**Provided passage:**
· · · ·

Entry What To Do About Dad
Oct 15 2009 12:40


Around here, over the last couple of weeks, the weather has been very tough on knees, hips, etc.  I hurt, my sister hurts, everyone hurts.  You know, that cold, wet weather with a breeze that cuts like a knife. 

And, of course, dad has been hurting too.  But his response is simply to give up. Like last nite, he was trying to clean up his extension seat on the john.  Then I guess one of his knees gave out.  But Rick got into the bathroom in time to gently lower him to the floor.  So he's not hurt, just really upset. 

Then, when I get down stairs, Rick and I pick him up to get him on his walker, but he simply refused to straighten out his legs to even try and stand.  So we got a stool, picked him up, and set him up.  Then we turn the stool to where we could pick him up and put him in the wheelchair.  Then we take him to his bedroom, and Rick and I go to pick him up to put him in the bed.  And as we are lifting him, he gets a death grip on the arms of the wheelchair.  While yelling at us how he can't get any higher. 

So we sat him back in the wheelchair and told him not to grab hold of the chair.  He then rants on about how he didn't have a hold of the chair.  So I made him fold his arms, and we were able to get him in the bed. 

I guess my main problem is that he seems to have given up.  And in giving up he seems to be going out of his way to make things more difficult.  I have him working out 3 times a week.  And it seems to me he has plenty of strength.  I just don't think he has had much experience with pain, and it's freaking him out. 

So I told him last night that he needs to take his pain med on a regular basis.  His response was to tell me he can't live the rest of his life taking pain meds.  I told him that was BS, and that I couldn't do nothing without the pain meds. 

So I'm not sure what to do.  Someone needs to walk with him for awhile, and keep him working out.  But if he decideds he isn't gonna walk anymore, what can I do but take him to the ER.  Just not sure what's gonna happen.  He goes into a nursing home, I got big problems.  But if he's not gonna walk, that's where he has to go. 

I know damn well he has it in him to get back on his feet.  Up to him and what he wants. 

Know one thing.  I'm gonna take the bouncer job that's been offered to me several times.  Part of the agreement is that I get a shot a bar tending down the road.  Hate bouncing again, but I can't turn the money down. 

It comes to this, if dad goes into a home I am going to have a tougher time getting things going.  But I am going to give it my best shot no matter what happens. 

Time to keep on keeping on!!

Duke of Indiana

 


Replies
1. poetnw
Oct 15 2009 18:29


Is there any way you can get a physical therapist out to your Dad?  You, as the son, may be too emotionally close to him- he knows how to push your buttons.  An outsider might get more done.  You have a hard road.  Take time for you. 

2. spoiled_candy
Oct 15 2009 18:59


Poet makes a great point.
Does he have any friends that are able to visit him.  He might be bored and having someone come in and visit him.

· · · ·

**Exercise data:**
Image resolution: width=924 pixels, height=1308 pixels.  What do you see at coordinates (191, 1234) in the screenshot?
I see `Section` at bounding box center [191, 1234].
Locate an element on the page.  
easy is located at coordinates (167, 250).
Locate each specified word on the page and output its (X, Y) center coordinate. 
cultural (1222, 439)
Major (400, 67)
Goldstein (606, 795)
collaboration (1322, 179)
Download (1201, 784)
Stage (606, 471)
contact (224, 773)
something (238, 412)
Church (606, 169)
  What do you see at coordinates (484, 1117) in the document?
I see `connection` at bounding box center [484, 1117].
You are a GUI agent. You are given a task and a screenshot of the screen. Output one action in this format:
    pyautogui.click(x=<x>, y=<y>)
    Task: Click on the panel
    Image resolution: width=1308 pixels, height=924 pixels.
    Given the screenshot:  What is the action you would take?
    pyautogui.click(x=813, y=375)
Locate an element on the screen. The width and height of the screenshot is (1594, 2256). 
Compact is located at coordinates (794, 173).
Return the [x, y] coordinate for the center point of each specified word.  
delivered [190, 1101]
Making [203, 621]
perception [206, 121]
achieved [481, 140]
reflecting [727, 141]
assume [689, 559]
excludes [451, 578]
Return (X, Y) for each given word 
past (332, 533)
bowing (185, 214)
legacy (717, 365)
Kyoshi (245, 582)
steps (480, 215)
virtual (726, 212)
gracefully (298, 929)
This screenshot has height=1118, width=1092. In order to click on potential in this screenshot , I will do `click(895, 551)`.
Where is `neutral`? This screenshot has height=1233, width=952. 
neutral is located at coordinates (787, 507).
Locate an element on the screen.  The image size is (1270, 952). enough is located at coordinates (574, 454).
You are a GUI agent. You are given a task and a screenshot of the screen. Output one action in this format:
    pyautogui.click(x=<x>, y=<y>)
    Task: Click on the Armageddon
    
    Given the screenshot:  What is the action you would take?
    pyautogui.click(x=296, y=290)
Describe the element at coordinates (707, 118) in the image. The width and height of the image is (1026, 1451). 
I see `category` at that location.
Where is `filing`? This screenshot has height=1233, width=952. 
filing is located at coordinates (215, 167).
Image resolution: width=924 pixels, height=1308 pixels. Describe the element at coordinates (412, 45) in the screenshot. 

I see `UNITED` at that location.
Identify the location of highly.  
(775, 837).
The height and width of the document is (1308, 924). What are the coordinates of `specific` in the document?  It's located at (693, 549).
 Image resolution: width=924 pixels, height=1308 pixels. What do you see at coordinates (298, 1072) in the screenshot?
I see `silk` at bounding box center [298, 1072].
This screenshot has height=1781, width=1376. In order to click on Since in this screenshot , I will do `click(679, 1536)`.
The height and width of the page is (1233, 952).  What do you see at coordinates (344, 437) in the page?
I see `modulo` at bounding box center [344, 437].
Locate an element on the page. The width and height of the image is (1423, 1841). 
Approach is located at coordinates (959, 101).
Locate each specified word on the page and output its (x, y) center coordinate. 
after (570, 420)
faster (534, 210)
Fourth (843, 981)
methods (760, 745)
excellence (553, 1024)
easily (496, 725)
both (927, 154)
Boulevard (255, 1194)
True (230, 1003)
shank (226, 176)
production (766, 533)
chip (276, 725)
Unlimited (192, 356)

· · · ·

Answer these questions using the entry about Dad and its replies.
1. Who lowered the father to the floor when his knee gave out?
2. How many times a week does the writer have the father working out?
3. Who does the first reply suggest getting out to the father?

1. Rick
2. Three times a week
3. A physical therapist